At the Web App Master's Tour, Ken Kellogg discussed the challenges inherent in The Care and Feeding of a Corporate Cash Cow by sharing his experiences managing user research for the redesign of Marriott.com.
- The truth is difficult to give when your partners don’t want to hear it even when you have the research to back it up. Sometimes users simply do not want to use products the way they were intended to be used.
- In order to get executives to align with you, you need to present the information you have and move toward them through collaboration. They won’t move toward you unless you move toward them.
- Marriot’s top redesign challenge: do no harm and don’t hurt the cash cow. Marriot.com was the 7th largest commerce channel on the Web in 2008 and booked 6.5 billion dollars online in 2009. 80,000 transactions per day are booked online. Marriott.com is Marriott’s fastest growing channel and most cost-effective channel.
- 72% of people that stayed in a Marriot hotel visited Marriot.com.

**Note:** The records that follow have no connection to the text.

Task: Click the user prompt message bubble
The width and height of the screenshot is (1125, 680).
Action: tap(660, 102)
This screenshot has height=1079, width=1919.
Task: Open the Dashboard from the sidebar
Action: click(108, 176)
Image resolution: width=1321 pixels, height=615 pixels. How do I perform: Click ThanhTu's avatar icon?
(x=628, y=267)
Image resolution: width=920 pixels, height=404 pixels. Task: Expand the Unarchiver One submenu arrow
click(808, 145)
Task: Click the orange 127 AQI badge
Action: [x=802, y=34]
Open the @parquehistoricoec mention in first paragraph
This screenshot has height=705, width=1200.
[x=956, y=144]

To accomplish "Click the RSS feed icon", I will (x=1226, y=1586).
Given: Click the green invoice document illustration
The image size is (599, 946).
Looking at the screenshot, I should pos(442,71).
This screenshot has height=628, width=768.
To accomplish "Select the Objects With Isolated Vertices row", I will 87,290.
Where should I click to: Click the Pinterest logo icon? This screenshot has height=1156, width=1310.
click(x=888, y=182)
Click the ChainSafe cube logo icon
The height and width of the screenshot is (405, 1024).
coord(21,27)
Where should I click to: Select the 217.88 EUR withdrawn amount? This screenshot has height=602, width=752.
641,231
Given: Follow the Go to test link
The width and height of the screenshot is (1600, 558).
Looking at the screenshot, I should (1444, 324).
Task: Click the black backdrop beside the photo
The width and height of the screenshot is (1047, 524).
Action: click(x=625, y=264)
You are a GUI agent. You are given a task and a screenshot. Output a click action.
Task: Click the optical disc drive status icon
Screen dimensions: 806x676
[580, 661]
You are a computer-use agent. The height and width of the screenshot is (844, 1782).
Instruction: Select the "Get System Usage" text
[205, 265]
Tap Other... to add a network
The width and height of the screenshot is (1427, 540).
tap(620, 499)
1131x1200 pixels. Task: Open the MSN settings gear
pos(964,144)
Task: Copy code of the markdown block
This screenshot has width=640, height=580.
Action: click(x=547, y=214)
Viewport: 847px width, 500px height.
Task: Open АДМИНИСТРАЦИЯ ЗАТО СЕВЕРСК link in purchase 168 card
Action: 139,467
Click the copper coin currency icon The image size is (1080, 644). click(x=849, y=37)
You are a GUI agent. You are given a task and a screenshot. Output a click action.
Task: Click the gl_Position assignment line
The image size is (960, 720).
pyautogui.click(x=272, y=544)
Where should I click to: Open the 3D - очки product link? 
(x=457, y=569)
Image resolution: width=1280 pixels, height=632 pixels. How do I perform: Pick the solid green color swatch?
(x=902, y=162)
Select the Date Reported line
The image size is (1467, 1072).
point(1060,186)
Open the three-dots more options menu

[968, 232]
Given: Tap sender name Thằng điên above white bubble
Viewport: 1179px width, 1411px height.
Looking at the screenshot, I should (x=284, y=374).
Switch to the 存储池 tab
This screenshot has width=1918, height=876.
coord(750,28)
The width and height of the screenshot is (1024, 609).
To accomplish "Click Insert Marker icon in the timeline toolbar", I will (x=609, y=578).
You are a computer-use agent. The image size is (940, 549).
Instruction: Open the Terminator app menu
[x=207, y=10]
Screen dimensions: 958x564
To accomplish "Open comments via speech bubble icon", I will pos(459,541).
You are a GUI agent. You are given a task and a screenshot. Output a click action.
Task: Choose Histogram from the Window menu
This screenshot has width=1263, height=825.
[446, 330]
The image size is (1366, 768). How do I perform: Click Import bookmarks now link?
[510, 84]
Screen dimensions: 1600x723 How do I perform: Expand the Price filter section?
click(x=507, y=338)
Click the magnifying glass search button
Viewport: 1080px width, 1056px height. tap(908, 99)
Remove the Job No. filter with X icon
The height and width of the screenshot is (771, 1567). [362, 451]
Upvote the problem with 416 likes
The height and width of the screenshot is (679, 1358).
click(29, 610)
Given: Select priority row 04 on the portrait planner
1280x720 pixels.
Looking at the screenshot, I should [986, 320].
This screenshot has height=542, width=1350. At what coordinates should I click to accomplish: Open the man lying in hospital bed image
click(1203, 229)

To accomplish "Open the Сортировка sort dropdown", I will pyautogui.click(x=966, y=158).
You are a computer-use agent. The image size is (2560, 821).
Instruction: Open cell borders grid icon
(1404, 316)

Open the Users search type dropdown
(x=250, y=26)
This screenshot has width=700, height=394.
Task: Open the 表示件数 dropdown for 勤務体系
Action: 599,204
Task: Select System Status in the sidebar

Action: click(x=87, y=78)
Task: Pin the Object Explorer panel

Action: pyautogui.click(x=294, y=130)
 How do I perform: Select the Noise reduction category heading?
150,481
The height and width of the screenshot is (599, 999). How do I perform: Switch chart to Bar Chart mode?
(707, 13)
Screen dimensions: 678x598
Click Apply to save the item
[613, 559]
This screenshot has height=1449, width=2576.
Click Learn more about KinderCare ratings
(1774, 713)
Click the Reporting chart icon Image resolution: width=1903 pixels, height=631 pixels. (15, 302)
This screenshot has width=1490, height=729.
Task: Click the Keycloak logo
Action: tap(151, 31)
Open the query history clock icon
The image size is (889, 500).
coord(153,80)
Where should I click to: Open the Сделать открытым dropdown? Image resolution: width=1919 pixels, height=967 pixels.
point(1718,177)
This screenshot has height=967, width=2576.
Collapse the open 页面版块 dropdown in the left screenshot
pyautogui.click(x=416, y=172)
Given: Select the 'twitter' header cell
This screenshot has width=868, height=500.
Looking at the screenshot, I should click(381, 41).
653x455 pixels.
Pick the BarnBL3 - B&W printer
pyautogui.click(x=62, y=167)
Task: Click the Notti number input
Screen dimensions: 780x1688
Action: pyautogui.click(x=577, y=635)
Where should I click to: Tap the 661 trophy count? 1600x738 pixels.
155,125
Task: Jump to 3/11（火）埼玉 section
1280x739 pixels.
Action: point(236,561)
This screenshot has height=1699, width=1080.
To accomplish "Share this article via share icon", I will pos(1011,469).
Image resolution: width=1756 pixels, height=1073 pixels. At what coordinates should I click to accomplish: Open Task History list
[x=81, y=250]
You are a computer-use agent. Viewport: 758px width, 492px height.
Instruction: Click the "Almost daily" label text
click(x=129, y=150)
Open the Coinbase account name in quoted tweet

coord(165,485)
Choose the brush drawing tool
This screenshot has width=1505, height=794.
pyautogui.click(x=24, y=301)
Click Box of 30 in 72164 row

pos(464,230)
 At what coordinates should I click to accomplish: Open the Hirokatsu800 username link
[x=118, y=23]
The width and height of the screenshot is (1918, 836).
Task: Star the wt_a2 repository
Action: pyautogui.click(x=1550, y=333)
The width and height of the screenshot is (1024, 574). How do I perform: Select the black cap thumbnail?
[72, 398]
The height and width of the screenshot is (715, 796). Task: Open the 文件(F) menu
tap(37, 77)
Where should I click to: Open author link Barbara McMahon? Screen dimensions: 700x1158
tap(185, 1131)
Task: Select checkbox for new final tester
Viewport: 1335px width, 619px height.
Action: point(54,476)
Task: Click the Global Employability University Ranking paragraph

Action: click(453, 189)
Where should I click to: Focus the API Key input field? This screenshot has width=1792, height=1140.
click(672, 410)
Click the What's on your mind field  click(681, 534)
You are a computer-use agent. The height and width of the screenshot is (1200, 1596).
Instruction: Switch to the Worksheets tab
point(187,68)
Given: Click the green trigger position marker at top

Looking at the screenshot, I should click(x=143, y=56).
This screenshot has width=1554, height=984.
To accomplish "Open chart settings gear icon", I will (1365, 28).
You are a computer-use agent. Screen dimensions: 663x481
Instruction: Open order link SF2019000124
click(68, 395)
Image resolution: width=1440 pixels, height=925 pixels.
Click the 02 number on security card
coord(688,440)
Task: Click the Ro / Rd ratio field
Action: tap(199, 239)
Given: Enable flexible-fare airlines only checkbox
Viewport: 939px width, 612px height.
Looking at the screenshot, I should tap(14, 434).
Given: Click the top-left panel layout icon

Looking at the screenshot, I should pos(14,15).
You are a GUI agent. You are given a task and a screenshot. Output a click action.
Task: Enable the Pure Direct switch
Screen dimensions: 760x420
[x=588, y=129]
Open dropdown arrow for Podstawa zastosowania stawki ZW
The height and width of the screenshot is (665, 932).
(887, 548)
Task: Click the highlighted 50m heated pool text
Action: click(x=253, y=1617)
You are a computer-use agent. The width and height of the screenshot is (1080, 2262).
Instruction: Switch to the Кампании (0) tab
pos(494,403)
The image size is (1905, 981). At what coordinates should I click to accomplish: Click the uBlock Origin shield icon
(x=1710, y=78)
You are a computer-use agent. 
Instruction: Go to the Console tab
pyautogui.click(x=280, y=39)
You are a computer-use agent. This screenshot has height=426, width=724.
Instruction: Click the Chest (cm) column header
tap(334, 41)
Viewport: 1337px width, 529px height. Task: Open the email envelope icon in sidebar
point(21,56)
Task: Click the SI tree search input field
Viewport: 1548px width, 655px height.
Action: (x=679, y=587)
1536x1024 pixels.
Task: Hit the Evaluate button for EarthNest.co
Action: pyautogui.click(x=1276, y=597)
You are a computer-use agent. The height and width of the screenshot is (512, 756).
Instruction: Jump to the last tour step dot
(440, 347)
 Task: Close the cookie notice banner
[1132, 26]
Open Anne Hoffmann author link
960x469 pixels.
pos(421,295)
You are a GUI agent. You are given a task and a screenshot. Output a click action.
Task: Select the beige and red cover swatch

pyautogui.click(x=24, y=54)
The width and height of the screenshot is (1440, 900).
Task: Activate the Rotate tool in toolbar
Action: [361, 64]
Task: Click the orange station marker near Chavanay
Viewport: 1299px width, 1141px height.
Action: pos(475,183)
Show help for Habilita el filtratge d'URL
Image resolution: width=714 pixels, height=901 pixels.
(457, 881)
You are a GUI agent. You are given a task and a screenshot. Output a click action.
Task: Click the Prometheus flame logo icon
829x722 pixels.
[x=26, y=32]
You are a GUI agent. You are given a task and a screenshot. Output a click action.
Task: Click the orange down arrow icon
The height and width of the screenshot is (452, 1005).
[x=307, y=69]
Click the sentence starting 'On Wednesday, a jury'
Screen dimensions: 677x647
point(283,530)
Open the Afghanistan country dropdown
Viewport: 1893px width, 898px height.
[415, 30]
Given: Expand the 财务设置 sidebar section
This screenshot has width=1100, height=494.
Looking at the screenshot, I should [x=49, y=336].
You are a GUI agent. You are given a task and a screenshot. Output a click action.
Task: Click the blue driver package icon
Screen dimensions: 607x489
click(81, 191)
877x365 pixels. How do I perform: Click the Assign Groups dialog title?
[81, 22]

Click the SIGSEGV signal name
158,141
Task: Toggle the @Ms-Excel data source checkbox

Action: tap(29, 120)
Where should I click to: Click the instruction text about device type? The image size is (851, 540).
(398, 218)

The biggest challenge for the company is moving people to book on their site instead of other sites and channels.
- Why change marriot.com if the company is making money and has great brand affinity? The original Marriott site was not optimized for search engine referrals and only worked well for habituated users -many new users were confused.
- Marriott has a company culture rooted in taking care of associates so that they take care of customers. Marriott’s core value is the overall Marriott experience.
- The company ran multiple research cycles on their new site redesign. Because of the potential impact of getting a design wrong, Marriott tests quantitatively and qualitatively and repeatedly.
- Since launching their new home page, conversion is up 1% and Marriott membership is up 4%.
- But the team learned most people don’t like change. Customer service lines were lit up by their most valuable customers (elite members) protesting the new site changes. Overall satisfaction with Marriott.com dropped a bit but when up for the reservation process.
- Marriott’s business processes are traditional and back-end systems are dated. As a result, time to market is long.
- Projects tend to have multiple stakeholders and sponsors. The research team had to interview 106 internal stakeholders and run check-ins with them during the design process.